The Oromo farmers who awaited the sheikh’s wives every morning eventually realized the women weren’t coming, for rumour had it that they decided to chew the equivalent of a day’s haul between them, getting so high that they forgot to weed and water instead, and spent the day engaged in their second-favorite pastime: discussing their fantasies of peasant revolt. The brokers who usually distributed the sheikh’s wives’ qat to the sellers stomped their feet and threatened never to do business with these three women again.
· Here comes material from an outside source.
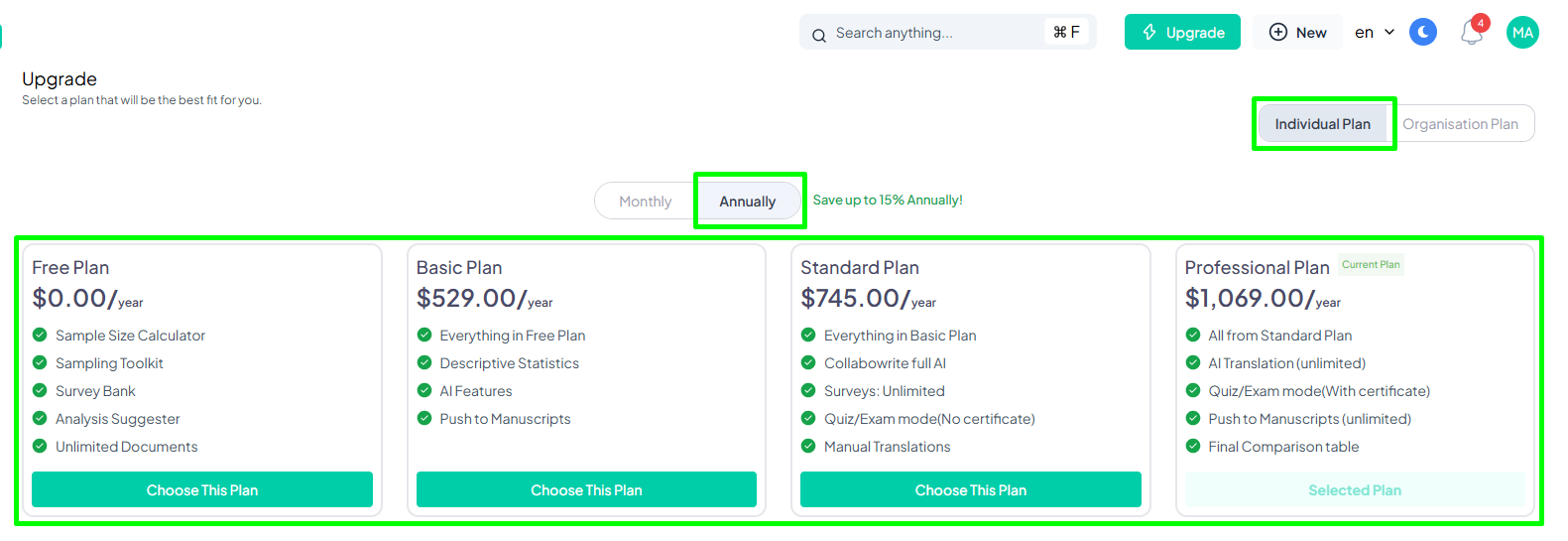The height and width of the screenshot is (541, 1568).
Task: Expand language selector chevron arrow
Action: 1389,33
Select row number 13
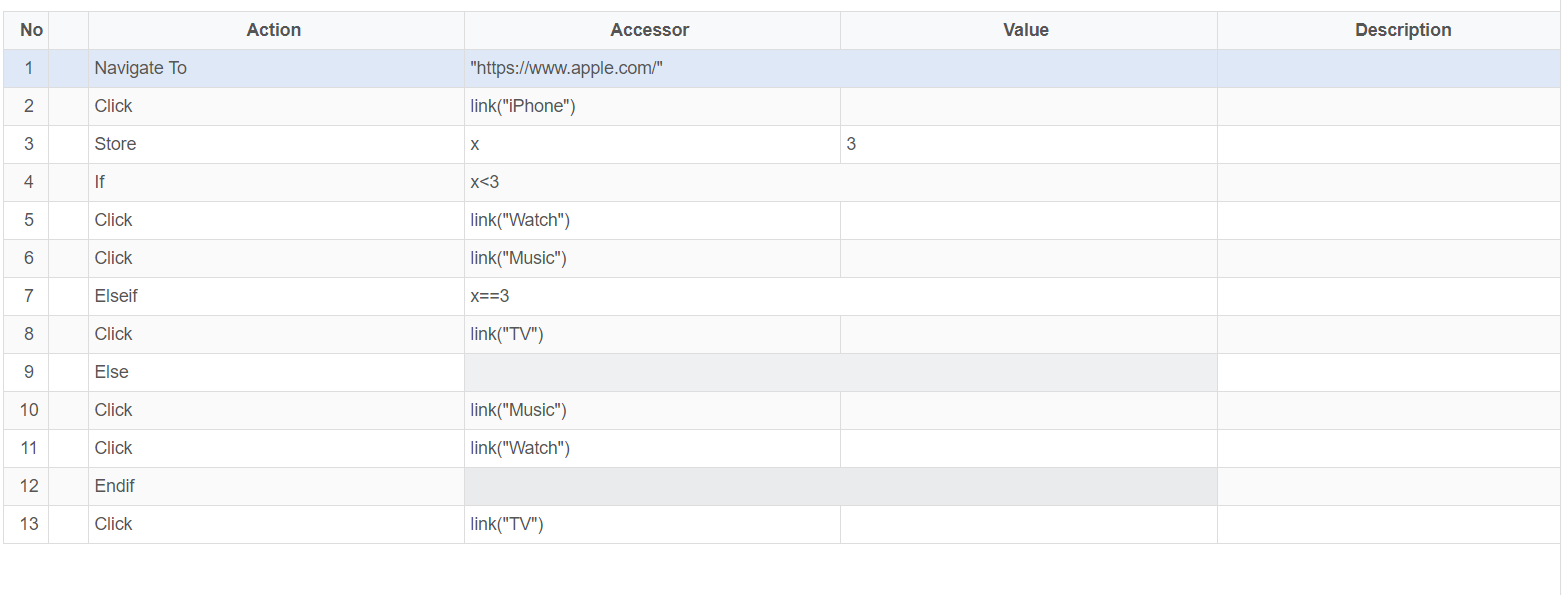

The girls who sold for these brokers suffered the brunt of this, being harassed by the increasingly wild-eyed and squirrelly addicts who had been waiting for their qat all morning.
Because the women did not go to market that morning, they didn’t buy any meat or vegetables for dinner. They watered down the remains of the stew from the day before, and the children complained they were still hungry. The women, who were never restrained about meting out physical punishment, gave more than one child a few rough slaps to stop their whining.
But not everyone could be silenced with a slap. There was nothing to leave out for the hyenas that night. The hyenas were used to being fed well in the lane in front of the shrine. Feeding the hyenas was incumbent upon each of us. This was an unspoken and highly ritualized agreement. The hyenas paced back and forth all night, refusing to disappear. No one in the compound enjoyed the relief of the retreat of their anguished cries as the sun rose the next morning. Gishta said she could hear them circling, their breathing thick with anger.
She and her co-wives were afraid to leave the compound. Their fears were confirmed by the discovery that the Somali girl who brought them fresh camel’s milk early each day had been mauled to death and devoured in the lane.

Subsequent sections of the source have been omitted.